Relationship between viral load and pregnancy outcomes among hepatitis B carriers
Ka Wang Cheung 1 , Weilan Wang 2 , Po Lam So 3 , Daniel Wong 4 , Annisa Shui Lam Mak 5 , Winnie Hui 6 , Mimi Tin Yan Seto 2
Affiliations
Affiliations
1
Department of Obstetrics and Gynaecology, Queen Mary Hospital, The University of Hong Kong, Hong Kong, China. Electronic address: [email protected].
2
Department of Obstetrics and Gynaecology, Queen Mary Hospital, The University of Hong Kong, Hong Kong, China.
3
Department of Obstetrics & Gynaecology, Tuen Mun Hospital, Hong Kong, China.
4
Department of Obstetrics & Gynaecology, Pamela Youde Nethersole Eastern Hospital, Hong Kong, China.
5
Department of Obstetrics & Gynaecology, Queen Elizabeth Hospital, Hong Kong, China.
6
Department of Obstetrics & Gynaecology, Kwong Wah Hospital, Hong Kong, China.
PMID: 35779912 DOI: 10.1016/j.tjog.2021.08.006
Abstract
Objective: Pregnant hepatitis B carriers may have a higher risk of adverse pregnancy outcomes. Current evidences are conflicting regarding the relationship between hepatitis B virus (HBV) and various pregnancy complications, owing to the inclusion of women with different viral activity. This study is to evaluate the relationship between hepatitis B e antigen (HBeAg) status/HBV DNA level and pregnancy outcomes among pregnant hepatitis B carriers in Hong Kong.

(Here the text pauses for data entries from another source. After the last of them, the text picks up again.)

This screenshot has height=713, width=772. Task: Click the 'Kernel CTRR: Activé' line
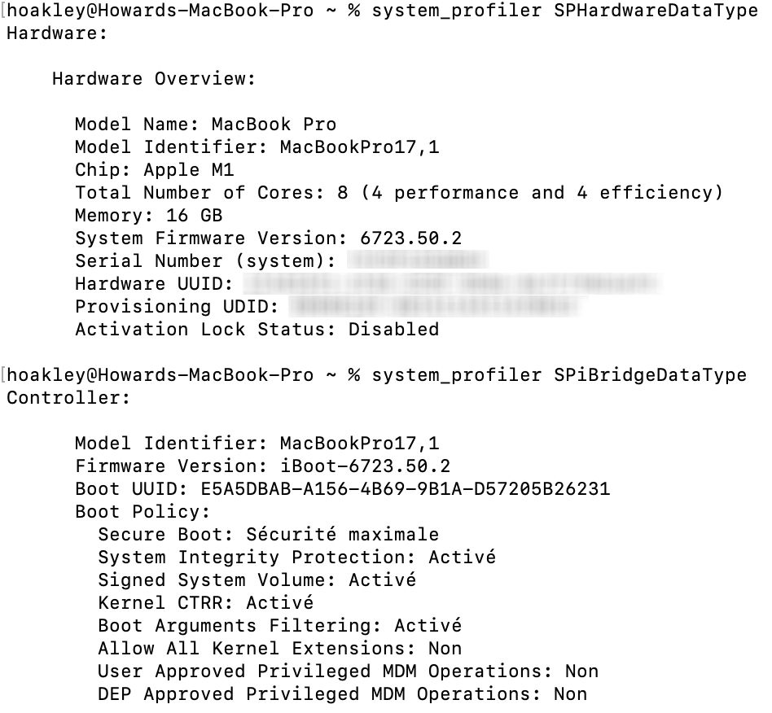[x=205, y=603]
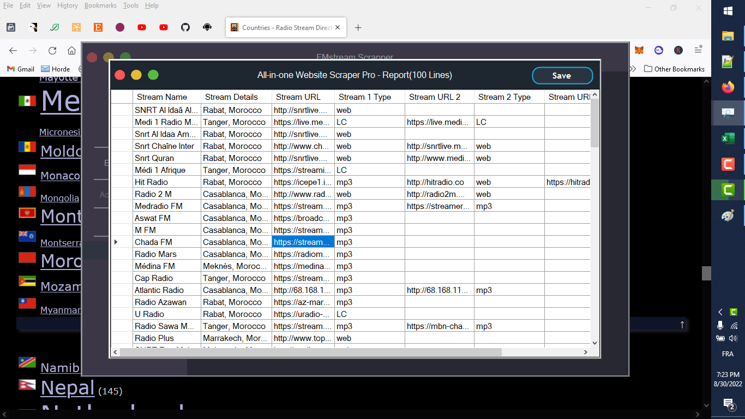The image size is (745, 419).
Task: Open the Bookmarks menu
Action: tap(101, 5)
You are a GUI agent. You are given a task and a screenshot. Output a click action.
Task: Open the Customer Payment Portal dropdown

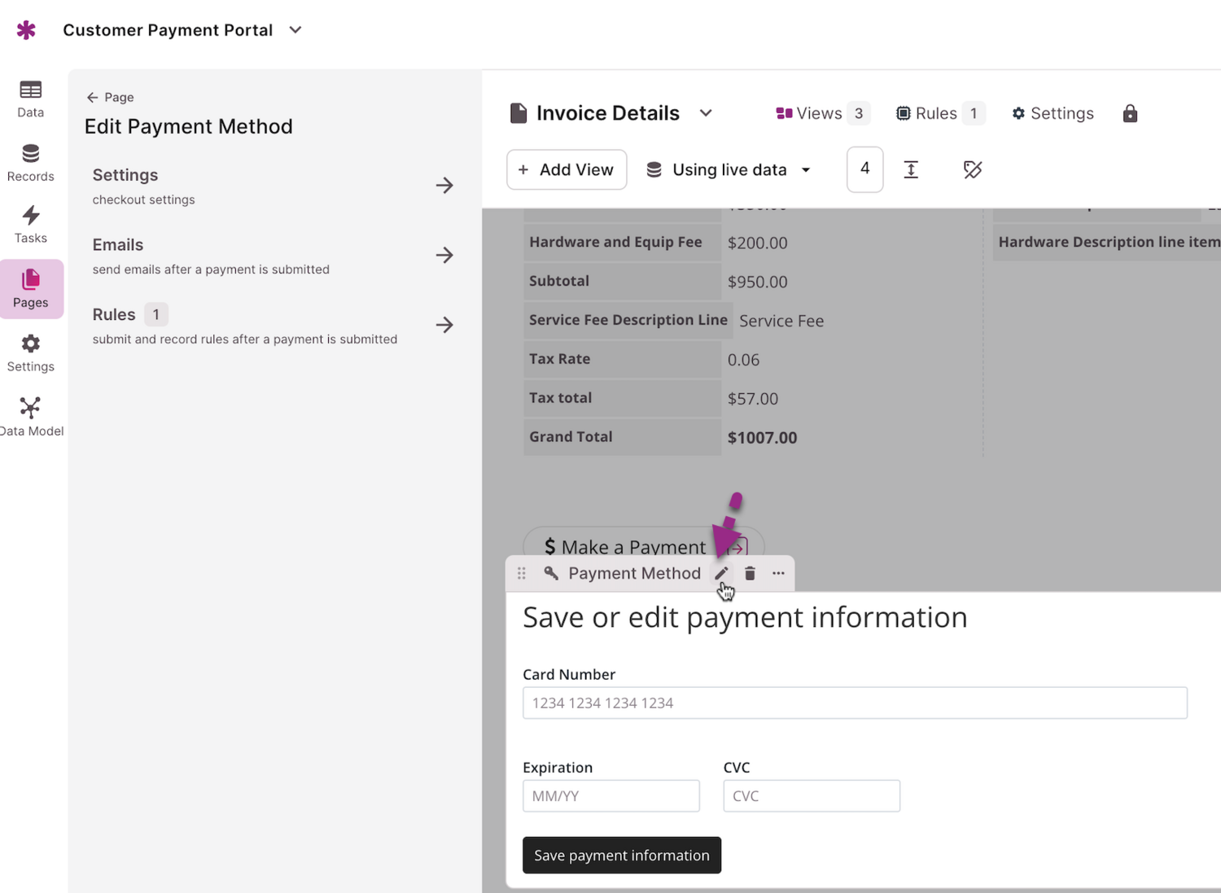tap(295, 29)
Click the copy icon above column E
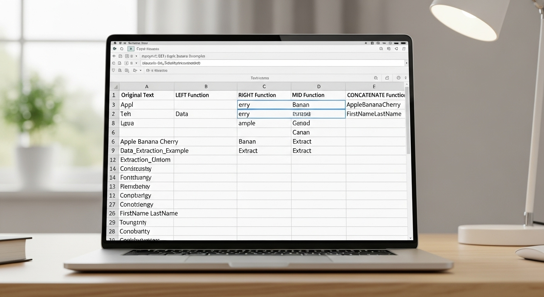This screenshot has height=297, width=544. [x=387, y=78]
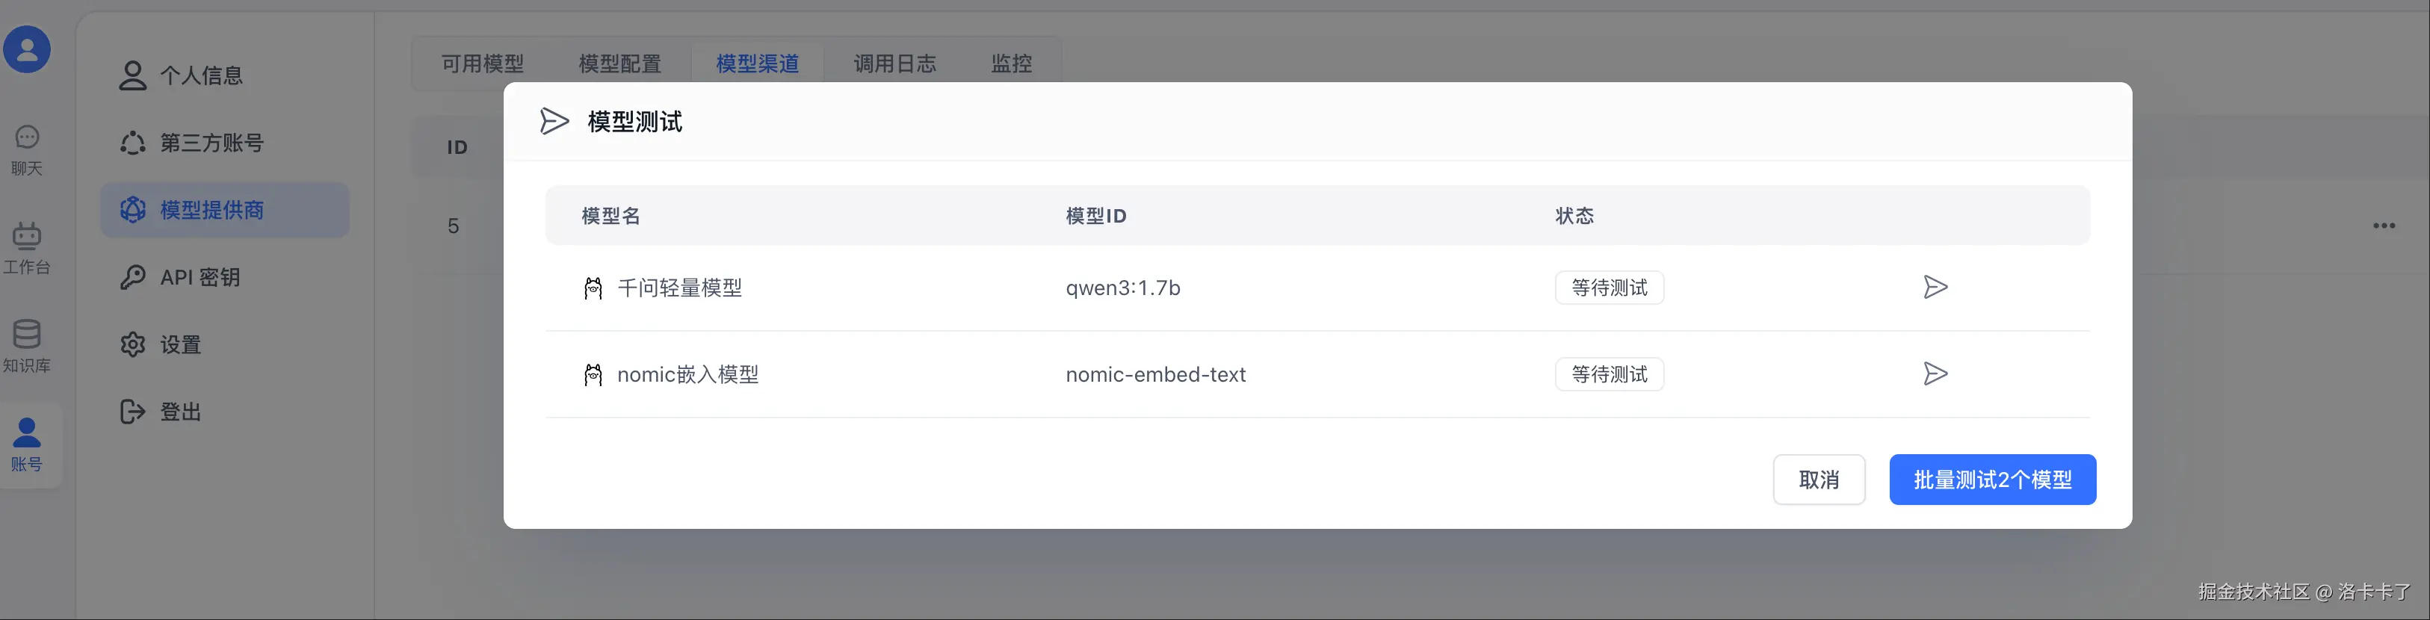The image size is (2430, 620).
Task: Click the three-dots more menu in row 5
Action: coord(2384,226)
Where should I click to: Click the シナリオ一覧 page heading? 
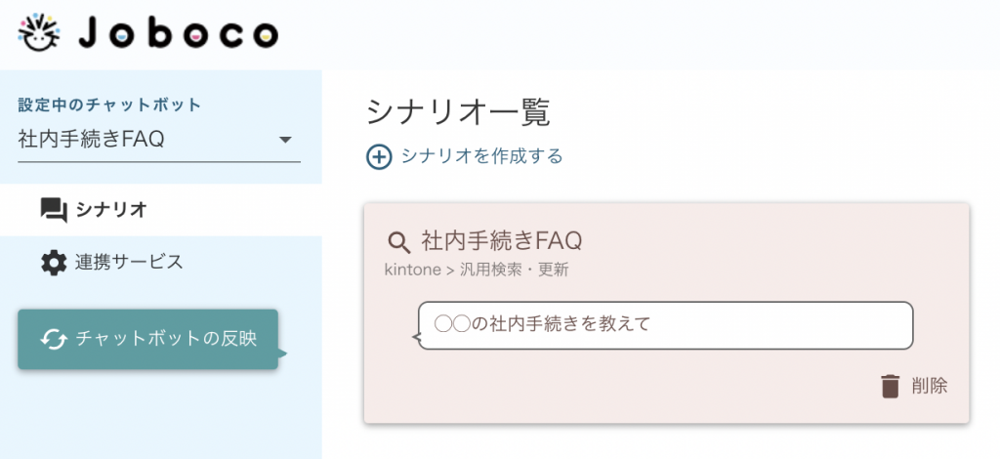[x=458, y=113]
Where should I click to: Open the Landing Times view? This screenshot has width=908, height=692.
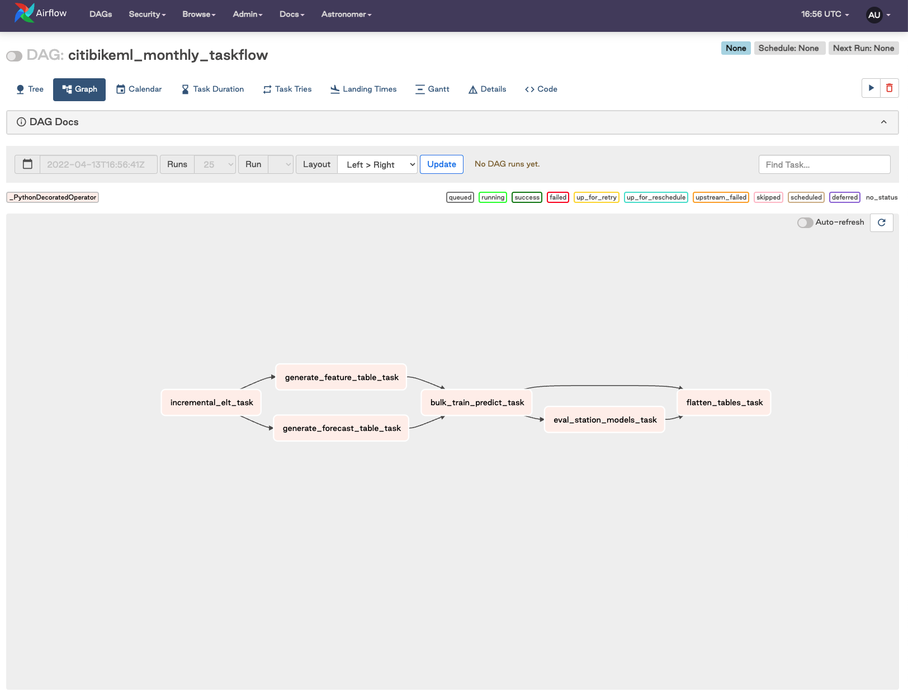tap(363, 89)
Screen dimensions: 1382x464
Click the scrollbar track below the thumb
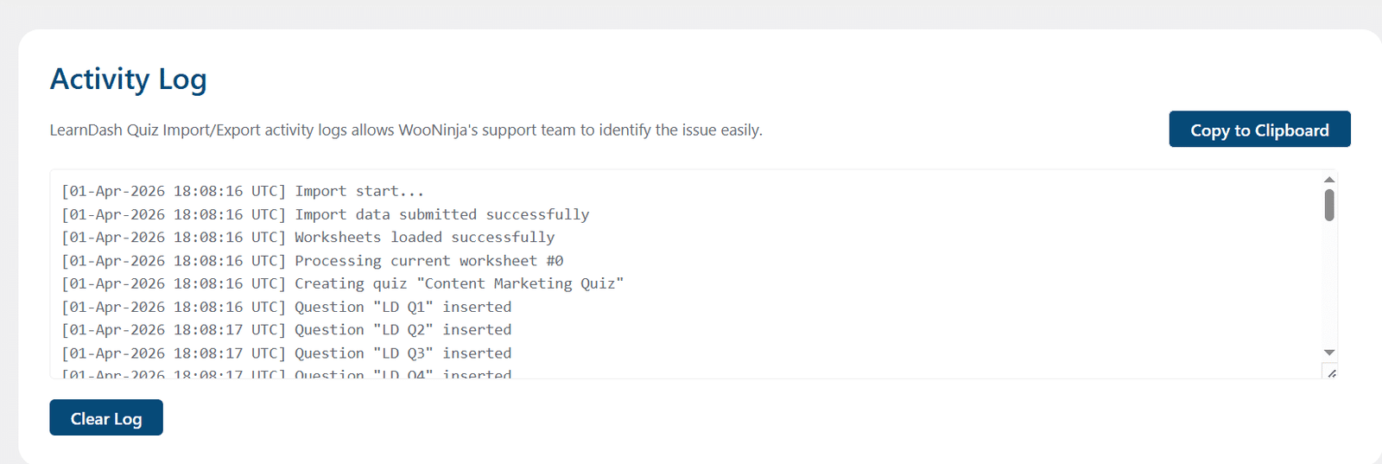click(1329, 283)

Materials and methods: This was a retrospective analysis of a prospective multicenter observational study carried out in Hong Kong between 2014 and 2016. Pregnant HBV carriers were recruited. HBeAg was tested. HBV DNA level was quantified at 28-30 weeks of gestation. The rates of gestational diabetes mellitus (GDM), gestational hypertension, pre-eclampsia, preterm prelabour rupture of membranes (PPROM), preterm birth, low birth weight (LBW), macrosomia and mode of delivery were recorded.
Results: 679 pregnancies were analyzed. 23.3% of women were seropositive for HBeAg. The mean viral load (SD) at 28-30 weeks of gestation was 3.6 (2.5) log10IU/ml. No statistically significant differences were found in the rates of GDM, gestational hypertension, pre-eclampsia, PPROM, preterm birth, LBW, macrosomia and mode of delivery among women with different viral load levels (≤2 log10IU/ml, 2.01-6 log10IU/ml and >6 log10IU/ml). Positive maternal HBeAg status was not associated with pregnancy complications compared to seronegative women.
Conclusion: Seropositive HBeAg status or a higher level of HBV DNA during pregnancy did not pose a significant negative impact to the pregnancy outcomes.
Keywords: Complications; Gestational diabetes; Hepatitis B virus; Pre-eclampsia; Pregnancy.